## PAGE TEXT
>> Begin

I wasn't content until I had convinced my girlfriend that football isn't evil. There are now more Steelers fans in the world. I'm sure everyone else is thrilled.


Posted By: Sarina

Posted On: Sep 12, 2007
Views: 3508
Insecure?

I have yet to find a guy who is a romantic interest that was comfortable with the fact that I am a sports fanatic. Either I am more into sports than them- which is threatening, or I know more then them- threatening, or the spend the whole time trying to prove THEY know more- once again threatened (and that is exasperating, truly, as there is never an enjoyable banter there). I have several male friends who are just fine with it and they all swear they want a girl that into sports but really- they don't! Maybe guys think it infringes on "their time" which, really, go ahead and watch the game with your boys and leave me to enjoy it in peace LOL.


Posted By: Anna

Posted On: Jun 3, 2007
Views: 3320
Hypocrites

It's ok to be a fan, but if you join their football team, they really dont like it.


Posted By: manny

Posted On: Dec 27, 2006
Views: 3466
What this guy wants

I would love to have a woman that loved sports. I'm separated at the moment and she is not a sports fan and can't stand the fact that I am a sports fanatic. If there is a second Mrs. Manny, hopefully she will be a gal that will dig sports as much as I do.


Posted By: femmefan

Posted On: Nov 7, 2006
Views: 2482
Female Fans

Nigel:
You are just the kind of guy women adore. I only have a athletes photos in the lookers section. But if you want to meet a femmefan you could send me a photo and we'll see what we can do for you.


Posted By: Nigel

Posted On: Oct 12, 2006
Views: 2031
women in sport

I think its awesome that women are more into sports now. Its fun to play, fun to watch, and a great way to zone out and forget about lifes worries for the time from buzzer to buzzer. Guys who think that women dont belong in sport...dont belong in sports themselves. They are the ones that dont appreciate what its all about.

I for one am extremely attracted to the sports fan, the type of girl that can hang out and watch the game sometimes and have interesting things to say about it, or even just have nothing to say at all. My ex girlfriend was a huge sports fan and i loved it when we'd see a game together or she would buy me a jersey for whatever reason - to me they're like flowers!

>> End

## AIM
Render this sentence from the forum posts about female sports fans above in Spanish: "I would love to have a woman that loved sports."

## INFORMATION SUPPLIED
>> Begin

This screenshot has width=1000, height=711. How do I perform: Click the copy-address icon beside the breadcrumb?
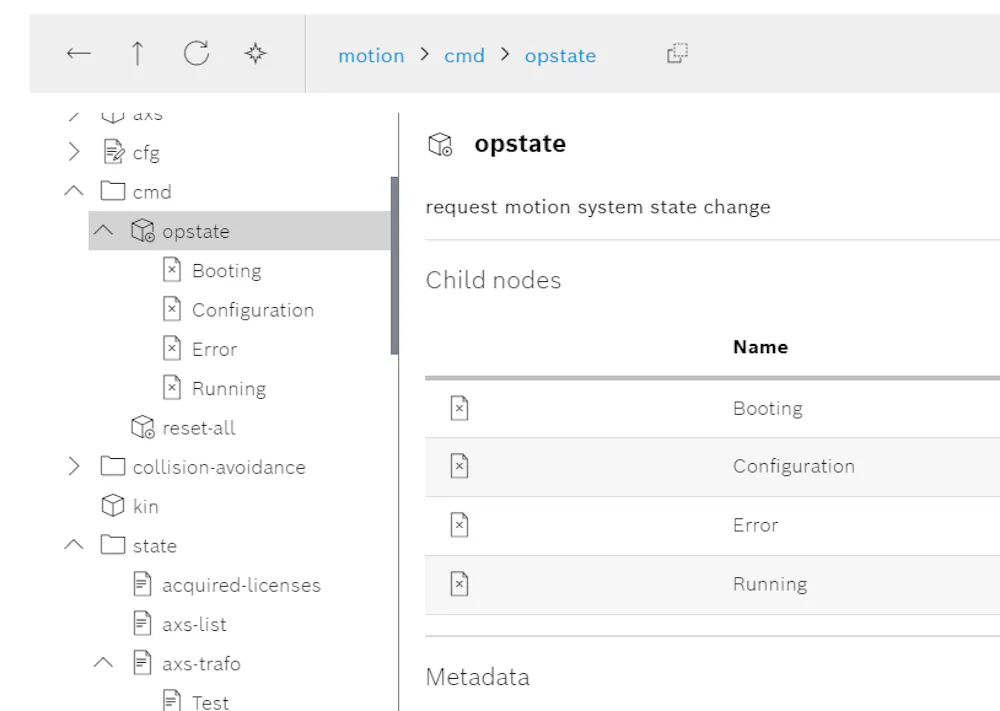(x=677, y=56)
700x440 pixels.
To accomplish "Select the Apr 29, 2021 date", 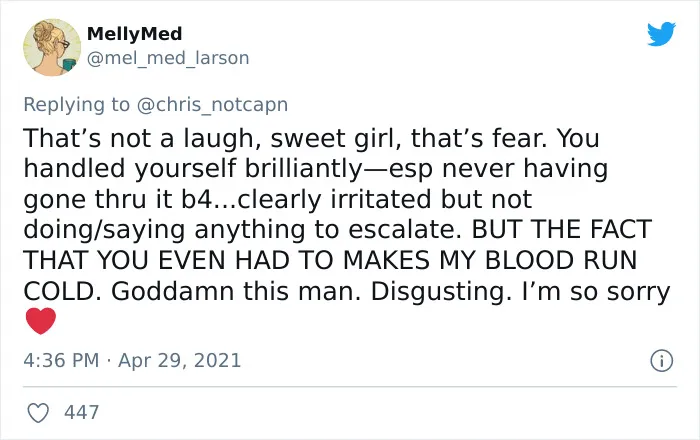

>> End

## REPLY TO THE TASK
Me encantaría tener una mujer a la que le encantaran los deportes.